Thursday, March 26, 2015

Malice Domestic: Review

Malice Domestic (1962) is the second book in the Antony Maitland series by Sara Woods. Woods is the most recognized pseudonym of Lana Hutton Bowen-Judd (March 1922-1985), a British mystery writer who also wrote under the names Anne Burton, Mary Challis, and Margaret Leek. Her series character Maitland is a English barrister who, more often than not, plays detective to ferret out details that will allow his uncle, Sir Nicholas Harding, Q.C., to more ably defend the (obviously) innocent clients that Maitland convinces him to represent.

This time Maitland wants his uncle to defend Paul Herron against a charge of murder (and attempted murder). The Cassell family has more than its share of twins. Paul and Timothy are one set and their Grandfather Ambrose  and Great-Uncle William are another. William has been living abroad for almost twenty years and returns to the family home just in time to be shot and killed in Ambrose's study. Paul is caught red-handed outside the room with the gun in his hands and a bewildered look on his face. 

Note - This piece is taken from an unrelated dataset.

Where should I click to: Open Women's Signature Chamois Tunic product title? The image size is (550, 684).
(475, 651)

Ambrose, who takes the family name and standing seriously, would like his grandson to plead insanity--because madness is somehow easier to swallow than cold-blooded murder. There had long been bad blood between Ambrose and his grandsons and he's quite sure that Paul mistook his identical twin for the grandfather with whom he'd argued one too many times. Paul insists that he had been sleepwalking and woke up with the gun at his feet--picking it up without thinking. When Maitland hears the details, he becomes certain that Paul is innocent and assures his uncle that he'll be able to defend the young man on a "not guilty" plea. Now Antony has to put his money where his mouth is and dig up proof that someone else fired the deadly shot. The proof just might be in the closet with the family skeletons and no one, not even Paul, wants Maitland rattling those bones. Even if an innocent man has to hang for it....

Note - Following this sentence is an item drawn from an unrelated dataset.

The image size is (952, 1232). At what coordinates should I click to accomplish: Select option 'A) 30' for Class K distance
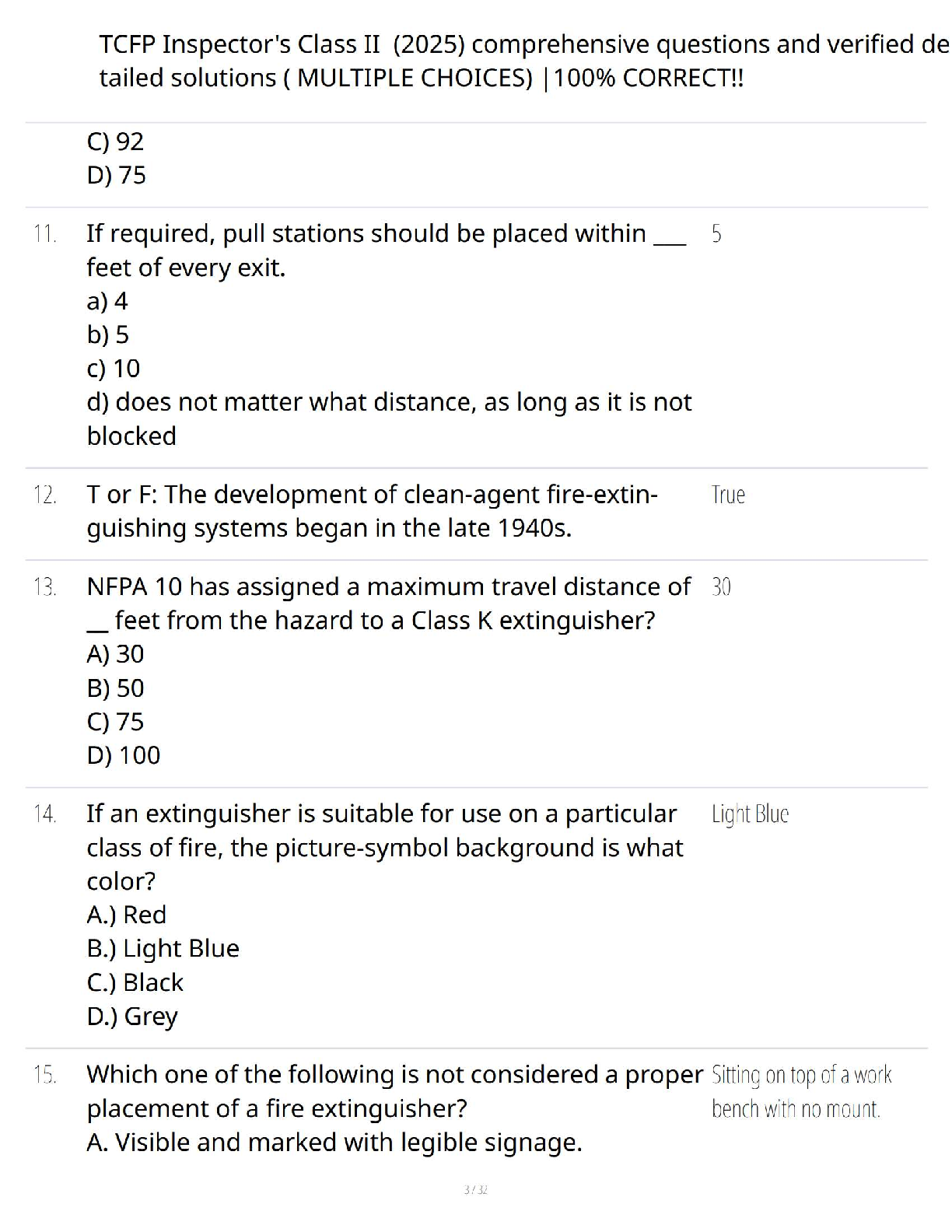(x=115, y=654)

Malice Domestic provides an interesting question for the armchair detective to consider as he reads--who was the intended victim? Everyone in the family except Paul had met Uncle William and knew that he and Ambrose were identical twins--so it would seem that only Paul could have killed William in mistake for his brother. But was the killer so used to seeing Ambrose at the desk in the study that they simply assumed that was who was seated there? Or could there possibly be a reason to kill a man who hadn't set foot in England for twenty years and someone is counting on the assumption of mistaken identity?

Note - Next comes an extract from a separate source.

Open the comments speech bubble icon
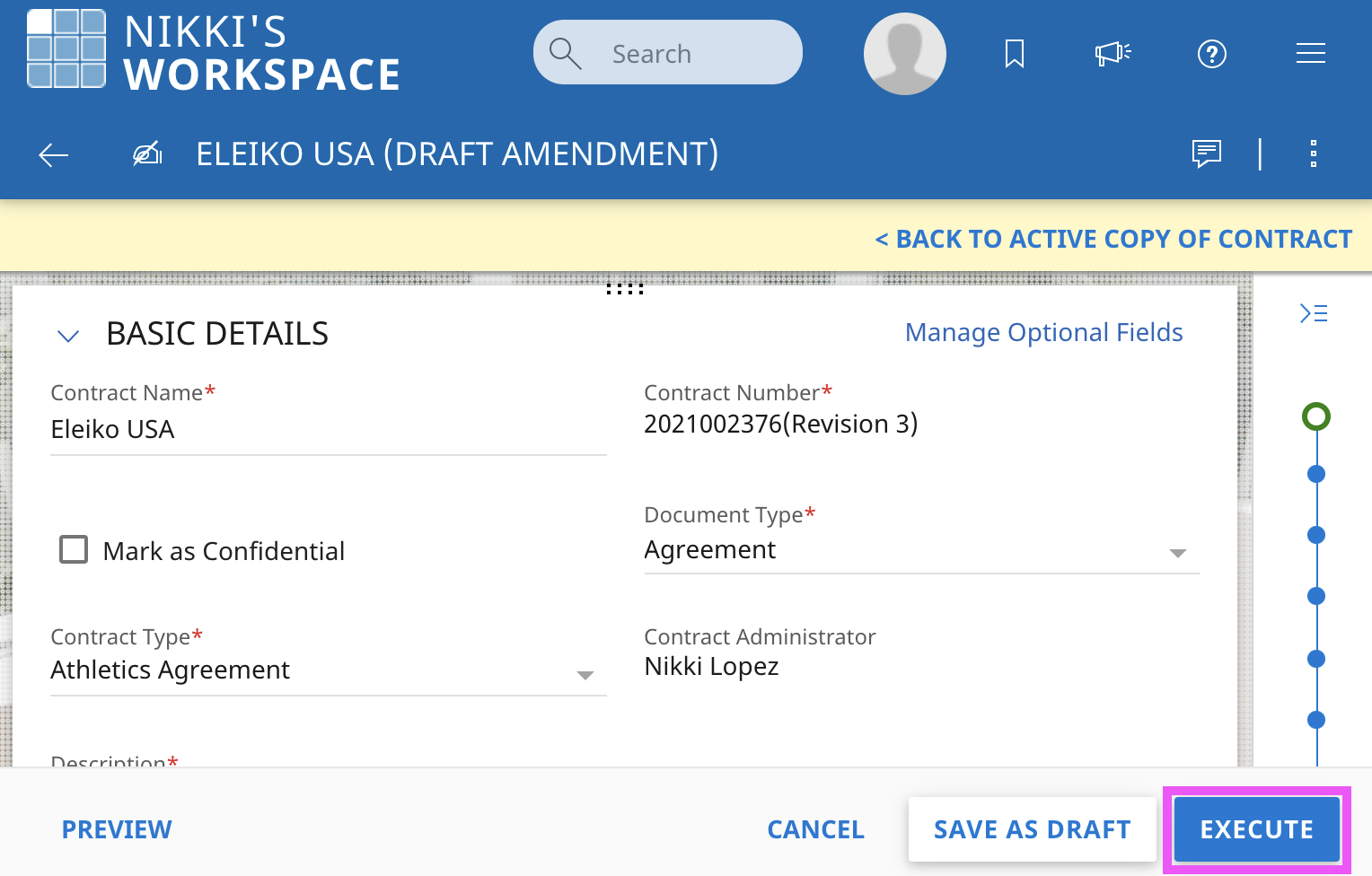 (x=1206, y=153)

Maitland makes for a determined detective. He doesn't mind ruffling feathers in his search for evidence to prove the client's innocence. His relationship with his uncle is amusing. Despite Sir Nicholas's bluster and complaints about Maitland's methods, it's obvious that there is great affection between the two. Characterization is not Woods's strongest point, but she does very well with these main characters and her plotting balances out any deficiencies in character development. An enjoyable entry in a series I've neglected for too long. ★★

This fulfills the "Set in US/England Square on the Sliver Vintage Bingo card.


fredamans said...

Haven't heard of this author in any of their names... lol... Sounds like solid reading! Great review!

Anonymous said...

Thanks Bev, like you, I've been meaning to try these for decades but have never quite done it. I'd look to, especially for its legal background which i always enjoy

Bev Hankins said...

Sergio: I've read about 3 or 4 of these (out of over 40!). I kept meaning to come back to them--there are several more on my TBR pile--and just never did.